Una pieza más para armar un rompecabezas al que se ha sumado otro grupo del Centro de Investigación Avanzada en Ciencia y Tecnología de Alta Presión de China, que hace varios meses señalaba en Nature Geoscience que el manto terrestre podría estar “electrificado” y albergar ríos de protones que fluyen a través de los materiales sólidos. Este fenómeno, propio de planetas más distantes como Urano o Neptuno, podría estar produciéndose también en la Tierra.

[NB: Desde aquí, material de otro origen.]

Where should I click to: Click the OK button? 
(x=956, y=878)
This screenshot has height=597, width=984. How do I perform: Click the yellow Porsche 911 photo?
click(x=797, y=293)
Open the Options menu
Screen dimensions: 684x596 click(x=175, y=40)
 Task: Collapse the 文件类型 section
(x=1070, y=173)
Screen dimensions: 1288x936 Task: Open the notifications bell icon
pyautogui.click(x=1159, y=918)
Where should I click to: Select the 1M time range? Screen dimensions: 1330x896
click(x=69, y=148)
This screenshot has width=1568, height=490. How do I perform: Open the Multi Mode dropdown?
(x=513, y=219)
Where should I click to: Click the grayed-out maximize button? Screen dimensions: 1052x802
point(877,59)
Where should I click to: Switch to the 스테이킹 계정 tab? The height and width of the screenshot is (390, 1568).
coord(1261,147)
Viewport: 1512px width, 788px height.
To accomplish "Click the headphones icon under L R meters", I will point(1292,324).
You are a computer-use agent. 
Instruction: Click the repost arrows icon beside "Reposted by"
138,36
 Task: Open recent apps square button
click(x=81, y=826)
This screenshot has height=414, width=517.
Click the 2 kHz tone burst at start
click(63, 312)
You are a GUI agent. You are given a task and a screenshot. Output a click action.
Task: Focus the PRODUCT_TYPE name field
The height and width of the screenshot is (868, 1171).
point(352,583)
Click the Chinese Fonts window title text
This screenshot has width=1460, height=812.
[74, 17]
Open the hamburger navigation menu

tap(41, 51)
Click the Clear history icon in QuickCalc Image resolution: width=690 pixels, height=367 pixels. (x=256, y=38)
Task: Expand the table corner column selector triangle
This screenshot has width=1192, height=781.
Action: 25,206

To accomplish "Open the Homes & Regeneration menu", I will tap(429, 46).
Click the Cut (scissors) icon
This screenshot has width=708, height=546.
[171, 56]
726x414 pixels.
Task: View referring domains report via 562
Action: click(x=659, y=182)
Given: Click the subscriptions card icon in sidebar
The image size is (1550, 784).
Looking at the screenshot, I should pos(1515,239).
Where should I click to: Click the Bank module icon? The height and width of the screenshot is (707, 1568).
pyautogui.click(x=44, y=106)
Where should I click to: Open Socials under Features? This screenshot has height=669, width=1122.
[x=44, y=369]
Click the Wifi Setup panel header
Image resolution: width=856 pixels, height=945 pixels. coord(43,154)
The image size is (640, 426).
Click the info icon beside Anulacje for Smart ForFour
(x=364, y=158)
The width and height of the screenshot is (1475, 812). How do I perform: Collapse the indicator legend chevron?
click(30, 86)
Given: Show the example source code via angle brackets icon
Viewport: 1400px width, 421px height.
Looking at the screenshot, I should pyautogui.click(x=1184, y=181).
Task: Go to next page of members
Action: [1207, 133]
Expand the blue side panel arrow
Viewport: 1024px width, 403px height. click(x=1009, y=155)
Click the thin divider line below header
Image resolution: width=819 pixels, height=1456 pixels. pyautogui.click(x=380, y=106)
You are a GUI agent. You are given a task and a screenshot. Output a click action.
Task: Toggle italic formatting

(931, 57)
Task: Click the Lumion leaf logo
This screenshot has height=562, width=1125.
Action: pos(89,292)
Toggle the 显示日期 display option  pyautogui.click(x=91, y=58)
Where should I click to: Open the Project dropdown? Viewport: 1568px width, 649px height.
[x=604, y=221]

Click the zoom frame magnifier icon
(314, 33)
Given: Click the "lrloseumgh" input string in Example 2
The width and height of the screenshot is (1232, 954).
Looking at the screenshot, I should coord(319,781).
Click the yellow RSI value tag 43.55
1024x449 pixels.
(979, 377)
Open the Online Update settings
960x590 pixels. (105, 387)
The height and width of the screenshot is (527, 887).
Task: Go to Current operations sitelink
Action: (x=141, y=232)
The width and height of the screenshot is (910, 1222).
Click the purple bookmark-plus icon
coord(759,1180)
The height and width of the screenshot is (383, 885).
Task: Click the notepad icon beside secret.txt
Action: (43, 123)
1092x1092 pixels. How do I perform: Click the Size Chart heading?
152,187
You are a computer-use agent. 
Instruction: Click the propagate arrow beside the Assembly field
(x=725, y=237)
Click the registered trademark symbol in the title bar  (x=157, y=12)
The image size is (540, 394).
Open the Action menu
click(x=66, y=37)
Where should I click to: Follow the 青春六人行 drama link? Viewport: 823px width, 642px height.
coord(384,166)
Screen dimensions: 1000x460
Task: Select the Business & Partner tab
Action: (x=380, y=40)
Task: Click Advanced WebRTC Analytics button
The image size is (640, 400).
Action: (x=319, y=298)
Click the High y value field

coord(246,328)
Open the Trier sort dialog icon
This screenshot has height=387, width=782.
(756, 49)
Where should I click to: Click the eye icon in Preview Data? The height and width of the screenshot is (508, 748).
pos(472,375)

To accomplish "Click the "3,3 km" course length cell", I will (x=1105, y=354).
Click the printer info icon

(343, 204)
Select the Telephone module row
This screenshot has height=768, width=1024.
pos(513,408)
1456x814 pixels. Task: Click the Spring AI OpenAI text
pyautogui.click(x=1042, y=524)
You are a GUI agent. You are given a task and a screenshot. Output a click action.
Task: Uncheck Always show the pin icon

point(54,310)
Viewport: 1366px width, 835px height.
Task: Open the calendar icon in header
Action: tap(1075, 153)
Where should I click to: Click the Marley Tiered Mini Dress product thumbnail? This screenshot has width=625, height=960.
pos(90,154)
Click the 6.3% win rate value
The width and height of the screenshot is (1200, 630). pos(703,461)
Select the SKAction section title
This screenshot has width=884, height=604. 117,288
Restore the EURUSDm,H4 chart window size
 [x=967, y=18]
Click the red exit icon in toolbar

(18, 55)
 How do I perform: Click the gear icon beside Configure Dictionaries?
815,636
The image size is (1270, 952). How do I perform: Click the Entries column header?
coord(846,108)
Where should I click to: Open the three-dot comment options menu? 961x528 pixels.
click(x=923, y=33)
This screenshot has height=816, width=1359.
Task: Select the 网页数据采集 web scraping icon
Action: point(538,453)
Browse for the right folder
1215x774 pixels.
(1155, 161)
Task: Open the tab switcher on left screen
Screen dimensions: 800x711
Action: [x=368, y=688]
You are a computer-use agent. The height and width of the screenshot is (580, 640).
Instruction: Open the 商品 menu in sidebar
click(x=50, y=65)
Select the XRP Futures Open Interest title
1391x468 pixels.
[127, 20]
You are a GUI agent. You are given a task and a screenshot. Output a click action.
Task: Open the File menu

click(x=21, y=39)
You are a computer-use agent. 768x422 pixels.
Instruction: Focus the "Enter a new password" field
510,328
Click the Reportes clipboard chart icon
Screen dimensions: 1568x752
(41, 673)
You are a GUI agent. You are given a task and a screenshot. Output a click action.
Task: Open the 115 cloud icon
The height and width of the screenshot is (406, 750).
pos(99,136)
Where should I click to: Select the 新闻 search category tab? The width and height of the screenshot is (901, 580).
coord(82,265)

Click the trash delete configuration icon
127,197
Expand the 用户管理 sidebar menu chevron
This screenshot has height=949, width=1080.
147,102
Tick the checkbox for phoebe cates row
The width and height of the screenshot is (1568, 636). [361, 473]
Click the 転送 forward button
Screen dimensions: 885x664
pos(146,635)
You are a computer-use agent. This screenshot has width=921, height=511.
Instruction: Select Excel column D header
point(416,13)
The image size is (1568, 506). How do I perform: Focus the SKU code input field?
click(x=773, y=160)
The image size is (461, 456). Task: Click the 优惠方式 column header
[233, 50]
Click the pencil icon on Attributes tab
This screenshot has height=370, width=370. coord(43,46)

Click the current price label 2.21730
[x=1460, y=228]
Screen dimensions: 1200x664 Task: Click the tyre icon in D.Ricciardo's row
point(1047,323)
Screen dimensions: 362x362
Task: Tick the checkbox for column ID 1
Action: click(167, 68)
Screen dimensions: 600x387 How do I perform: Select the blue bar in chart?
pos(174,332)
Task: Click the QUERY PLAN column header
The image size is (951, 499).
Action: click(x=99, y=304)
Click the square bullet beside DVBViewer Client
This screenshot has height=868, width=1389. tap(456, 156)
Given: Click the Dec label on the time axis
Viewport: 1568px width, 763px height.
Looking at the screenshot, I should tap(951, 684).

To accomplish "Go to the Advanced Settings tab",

Nos jugamos mucho. Resulta esencial saber qué se “cuece” bajo nuestros pies. Para Donini, el campo magnético terrestre tiene un gran impacto sobre la vida de las plantas y los animales. En la misma línea se pronuncia Mattesini, para quien el sistema núcleo externo-interno constituye el motor de la dinamo terrestre, esencial para garantizar la vida en el planeta: “Cuando todo el hierro líquido del núcleo externo se haya solidificado, la dinamo terrestre se apagará y nuestro planeta morirá, convirtiéndose poco a poco en un planeta sin vida como Marte. Pero no hay que preocuparse, estamos más o menos a mitad de camino de que eso llegue a producirse. Es decir, que nos quedan 4.500 millones de años, que es la edad actual de la Tierra”.
Hasta que eso ocurra, y como diría el profesor Lidenbrock, “¡qué viaje, qué maravilloso viaje!” el que nos proporciona la ciencia. Aunque, como a él, la brújula nos siga desconcertando.